Fig. 5.. Neutrophil activation is associated with cortical actin remodeling in K2KO and APS neutrophils.
(A) Confocal microscopy of F-actin–stained neutrophils demonstrates cortical actin alignment in untreated LysM and K2KO neutrophils. (B) Fluorescent intensity of cortical F-actin expression in untreated LysM and K2KO neutrophils is shown. (C) Quantification of actin area, fluorescence intensity, and integrated density from confocal images is shown. LysM, n = 23 cells from three mice; K2KO, n = 19 cells from three mice. (D) Cortical actin staining is shown for neutrophils isolated from either healthy controls (n = 25 cells from three donors) or patients with APS (n = 15 cells from three donors). Scales in (B) and (D) indicate cortical actin fluorescence intensity. a.u., arbitrary units. *P < 0.05 and ***P < 0.001 by unpaired, two-tailed Student’s t test.
Fig. 6.
Fig. 6.. PSGL-1 clustering facilitates prothrombotic K2KO neutrophil adhesion.
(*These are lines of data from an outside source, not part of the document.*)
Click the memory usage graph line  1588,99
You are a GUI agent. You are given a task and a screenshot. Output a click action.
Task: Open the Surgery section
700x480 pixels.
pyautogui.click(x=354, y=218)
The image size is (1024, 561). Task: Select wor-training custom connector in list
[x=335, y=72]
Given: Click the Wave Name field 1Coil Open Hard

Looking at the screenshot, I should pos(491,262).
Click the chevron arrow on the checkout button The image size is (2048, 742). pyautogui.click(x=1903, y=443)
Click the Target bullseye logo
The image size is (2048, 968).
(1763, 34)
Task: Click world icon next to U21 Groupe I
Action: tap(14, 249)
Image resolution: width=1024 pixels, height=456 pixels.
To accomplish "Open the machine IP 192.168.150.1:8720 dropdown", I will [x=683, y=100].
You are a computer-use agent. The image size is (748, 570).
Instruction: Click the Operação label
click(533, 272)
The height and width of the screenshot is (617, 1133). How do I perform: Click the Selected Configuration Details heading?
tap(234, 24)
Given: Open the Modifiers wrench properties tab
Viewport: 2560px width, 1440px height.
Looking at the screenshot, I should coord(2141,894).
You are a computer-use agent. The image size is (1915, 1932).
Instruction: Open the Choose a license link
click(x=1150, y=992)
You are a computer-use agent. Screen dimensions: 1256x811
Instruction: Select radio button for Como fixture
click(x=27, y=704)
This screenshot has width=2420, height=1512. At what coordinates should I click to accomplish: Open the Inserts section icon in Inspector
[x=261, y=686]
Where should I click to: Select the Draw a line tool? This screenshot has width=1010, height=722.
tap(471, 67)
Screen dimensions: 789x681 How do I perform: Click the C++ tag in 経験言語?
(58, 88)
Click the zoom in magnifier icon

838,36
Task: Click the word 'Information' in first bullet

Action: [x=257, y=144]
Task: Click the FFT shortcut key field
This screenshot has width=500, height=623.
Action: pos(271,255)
(A) Measurement of flowing speed, extent of rolling, and adhesion is shown for LysM and K2KO neutrophils in microfluidic channels coated with P-selectin. Avg, average; px, pixels. (B) Dot plots depict the duration of time that each cell remained in the field of view. Neutrophils from LysM mice, K2KO mice, and K2KO mice pretreated ex vivo with anti–PSGL-1 antibody (Ab) were compared. (C) An experimental outline is shown where neutrophils were isolated from K2KO mice, incubated with either control or anti–PSGL-1 antibodies, and infused into LysM mice before the arterial or venous thrombosis models. (D and E) The effect of anti–PSGL-1 antibody-treated K2KO neutrophils on (D) arterial and (E) venous thrombosis is shown. Blue dots depict neutrophils from LysM mice, and red dots depict neutrophils from K2KO mice. All cells were infused into LysM mice (n = 7 per group). (F) PSGL-1 staining in LPS-treated LysM and K2KO neutrophils is shown with quantification of uropod+ cells (n = 5 to 6). Uropods are indicated with an arrowhead. Scale bars, 20 μm. (G) Confocal images depict uropod formation, as demonstrated by polarized PSGL-1 clustering. Scales indicate PSGL-1 fluorescence intensity. **P < 0.01 and ***P < 0.001 by unpaired, two-tailed Student’s t test.
Fig. 7.
Fig. 7.. Targeting PSGL-1 clustering in activated neutrophils with decorated nanoparticles protects against arterial and venous thrombosis.
(A) Cell attachment quantification from in vitro microfluidic assay is shown. K2KO neutrophils were preincubated with control IgG, anti–PSGL-1 antibody, control IgG NP, or anti–PSGL-1 NP before flowing through chambers (n = 9 trials). (B and C) The extent of thrombosis in K2KO mice treated with IgG or anti–PSGL-1–coated NP was compared for both (B) arterial and (C) venous models (n = 4 arterial and n = 6 venous). (D) Quantification of neutrophils along vessel walls early after carotid artery injury is shown for K2KO mice treated with either IgG (n = 3) or anti–PSGL-1 (n = 3) NPs. (E) The experimental design for adoptive neutrophil transfer is shown. Neutrophils from K2KO mice were incubated with IgG or anti–PSGL-1 NPs and transferred into LysM mice before thrombosis. (F and G) K2KO neutrophils preincubated with either IgG or anti–PSGL-1 NPs were infused into LysM mice before (F) carotid artery injury or (G) IVC ligation (n = 6 to 8). (H) An experimental timeline is shown depicting treatment of aPL-injected WT mice with either IgG or anti–PSGL-1 NPs before thrombosis induction. (I and J) The effect of anti–PSGL-1 NP treatment against aPL-induced (I) arterial and (J) venous thrombosis was measured (n = 5 to 8). (K) Lower doses of anti–PSGL-1 antibody were compared in an aPL-injected carotid artery injury model (n = 5). Anti–PSGL-1 was administered either alone or in NP formulation at concentrations of 2 μg. *P < 0.05, **P < 0.01, ***P < 0.001, and ****P < 0.0001 by unpaired, two-tailed Student’s t test.